Nine daughters produced by three Spiroplasma-positive females (no. 6, no. 9 and no. 11) collected in 2016 (see Results and electronic supplementary material, table S1) were individually coupled with males of the 2011 line and allowed to lay eggs in plastic cases as described above (outbred scheme, figure 2a). As a control, 10 daughters of the same brood were coupled with sons produced by the wild-caught females (no. 6, no. 9 or no. 11) (inbred scheme, figure 2a). Note that the terms ‘outbred' and ‘inbred' are used simply for convenience to represent whether mated males were derived from the 2011 line or the 2016 line; they do not strictly reflect the genetic status of the matings. Eggs laid by the daughters were reared and the adults were sexed as above. After oviposition, the Spiroplasma infection status of each mother was diagnosed by PCR.
Figure 2.
Crossing scheme of breeding experiments (a) and sex ratios (proportions of male offspring) of (b) F1 and (c) F2 offspring derived from three wild-caught Spiroplasma-infected females of Mallada desjardinsi (no. 6, no. 9 and no. 11) that were crossed with 2011 males (outbred) and 2016 males (inbred). Box plots show medians, quartiles, ranges and outliers. Numbers of males and females in each brood are given in the electronic supplementary material, table S2. (Online version in colour.)

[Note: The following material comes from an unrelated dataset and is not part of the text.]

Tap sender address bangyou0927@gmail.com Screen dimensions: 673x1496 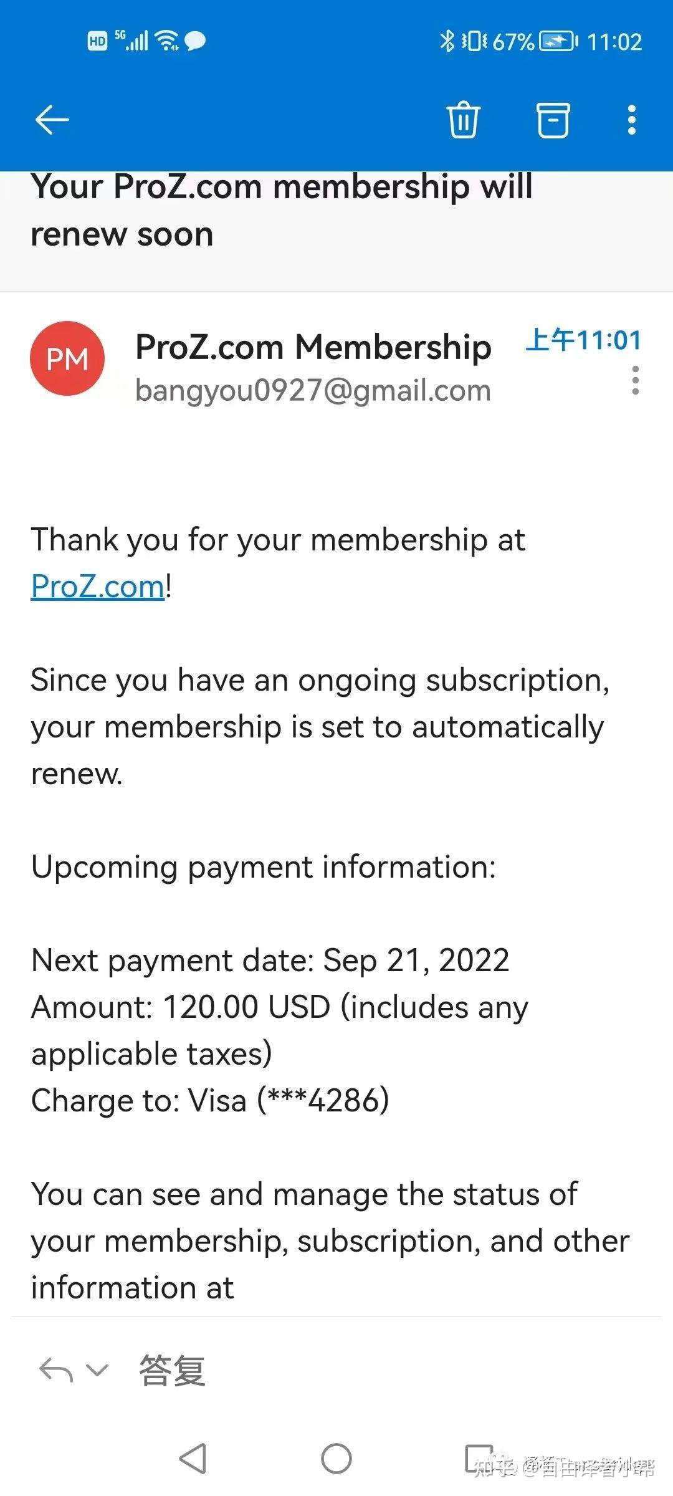[x=313, y=391]
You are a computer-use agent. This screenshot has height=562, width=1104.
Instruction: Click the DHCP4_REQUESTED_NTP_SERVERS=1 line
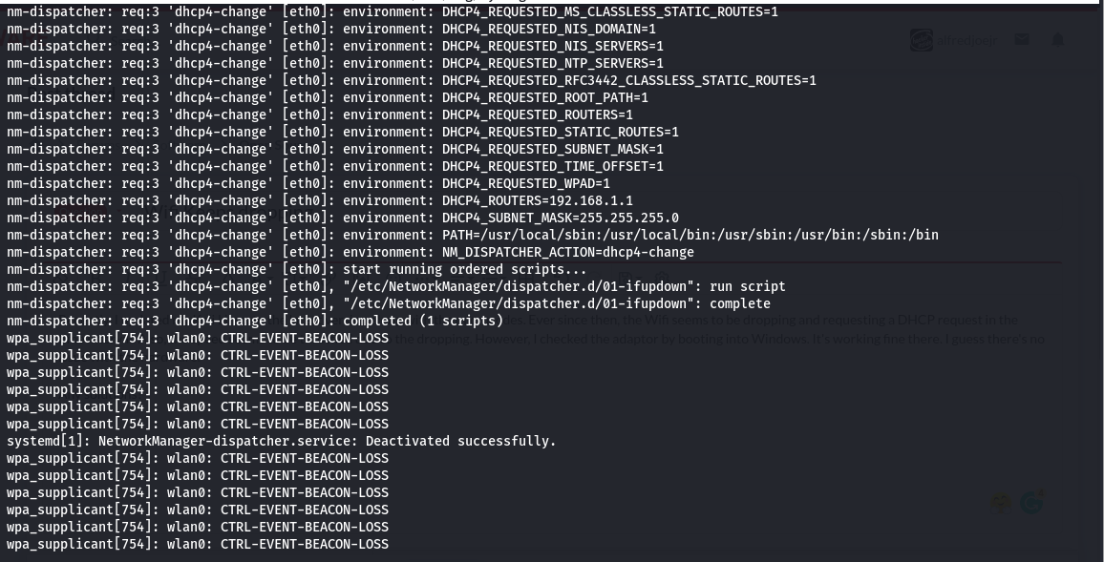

The sex ratio data from the crossing experiments were analysed by using a generalized linear mixed model with a binomial error distribution and a logit link function. A model was constructed using sex ratio (i.e. number of males versus number of females) as a response variable, the male line (i.e. 2011 and 2016) as a fixed effect, and the brood nested within a matriline of the female (i.e. no. 6, no. 9 and no. 11) as a random effect. The effect of a male line was tested by the LR test. These analyses were conducted with the lme4 package in R software.
For some lines, we continued to cross in the second and third generations. The sex ratios of brood and infection status of mothers were determined by PCR.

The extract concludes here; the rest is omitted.